Born with duck feet...

No, I wasn't born with a duck's webbed feet, but I sure do love spring.  And what is better than spring but spring in Portland, Oregon where ducks waddle into fountains and the smell of damp bark lingers on your clothes.  I am fresh off the plane from my spring break trip.  I really love Oregon.  And I am really glad that my mom moved back there so I can go and visit and be in the greenery.  Sometimes, a girl needs to hydrate.
Fangorn Forest aka The Reed College Campus


Oregon is lush, and the flowers are in profusion, but more are coming.  We've had such a mild spring here in Colorado, but I worry that that mildness (sans snow and rain) will make a tough summer.  Listen, I am a Colorado girl at heart, I was born knowing all the words to "Rocky Mountain High" and I have a great sense of direction.  But there is a draw, a pull towards the rainy northwest, especially the Pacific ocean.

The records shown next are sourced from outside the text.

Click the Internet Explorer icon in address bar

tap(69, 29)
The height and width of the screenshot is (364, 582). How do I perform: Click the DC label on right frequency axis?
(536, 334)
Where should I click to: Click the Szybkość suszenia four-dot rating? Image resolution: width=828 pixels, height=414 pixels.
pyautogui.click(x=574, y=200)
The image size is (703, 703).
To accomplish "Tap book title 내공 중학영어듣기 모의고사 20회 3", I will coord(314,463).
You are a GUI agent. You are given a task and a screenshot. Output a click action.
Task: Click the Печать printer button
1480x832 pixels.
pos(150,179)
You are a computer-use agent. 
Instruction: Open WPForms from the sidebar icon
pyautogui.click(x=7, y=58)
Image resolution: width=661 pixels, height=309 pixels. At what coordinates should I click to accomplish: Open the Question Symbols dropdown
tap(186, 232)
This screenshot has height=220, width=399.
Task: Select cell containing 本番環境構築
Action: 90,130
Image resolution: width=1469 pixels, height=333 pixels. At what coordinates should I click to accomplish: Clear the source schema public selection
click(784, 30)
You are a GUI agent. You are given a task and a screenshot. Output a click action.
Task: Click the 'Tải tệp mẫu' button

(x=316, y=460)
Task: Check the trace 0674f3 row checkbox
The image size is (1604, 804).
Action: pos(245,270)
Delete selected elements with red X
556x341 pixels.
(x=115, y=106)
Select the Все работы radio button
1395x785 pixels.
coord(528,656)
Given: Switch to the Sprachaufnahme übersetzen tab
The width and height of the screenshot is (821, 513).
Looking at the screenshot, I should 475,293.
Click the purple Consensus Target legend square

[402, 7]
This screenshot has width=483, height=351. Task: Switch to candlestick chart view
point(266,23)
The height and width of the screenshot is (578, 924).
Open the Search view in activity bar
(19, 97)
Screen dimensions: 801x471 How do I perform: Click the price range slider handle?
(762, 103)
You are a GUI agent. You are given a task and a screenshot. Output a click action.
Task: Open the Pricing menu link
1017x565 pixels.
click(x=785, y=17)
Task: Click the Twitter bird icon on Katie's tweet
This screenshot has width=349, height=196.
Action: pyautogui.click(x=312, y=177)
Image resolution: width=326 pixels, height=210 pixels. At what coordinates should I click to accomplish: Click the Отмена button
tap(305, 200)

The coast was especially beguiling this week.  It would be coolish and stormy, and then the blue sky would creep through and reveal a postcard just for me.   Mom and I went to Newport and holed up next to a fire and read books and drank tea and ate fantastic sea salted cookies from Panini's and settled into our beach routine.  Get up, breakfast, read, walk, lunch, read, grade (maybe... don't overdo it), look at the fire, go out to the lighthouse, eat at Local Ocean.  It is a good routine, and sometimes we get to see the people we've come to know in Newport and sometimes our family comes to meet us.  Fish, chips, and crabcakes are always involved in our days there.
I didn't find the Graham Greene book I was looking for at the used book shop, but I did find something else this break, my sanity.  You know how sometimes people picture their "little stone cottage" when faced with anxiety and stress?  Oregon is that for me, and I work on refueling the imagery when I venture back into it.
Reed College--yes, it is gorgeous
Blue sky!  Go catch it!
Ruby at the pub with a friend... and tater tots.
To what purpose, April, do you return again?
Beauty is not enough.
You can no longer quiet me with the redness
Of little leaves opening stickily.
I know what I know.
      "Spring" by Edna St. Vincent Millay
I love that poem by Edna St Vincent Millay, Spring.  It is sorta bleak to be honest, but poets have always been a little cynical about springtime.  Yeah it sure is purdy, but it comes with mud and muck.  But every cycle has some detritus, right?  We leave a season, enter another and the moving boxes take a while to break down.  But this April, my refreshment has arrived, and I will be the babbling idiot running down the hill, strewing flowers.  Deal with it, Edna.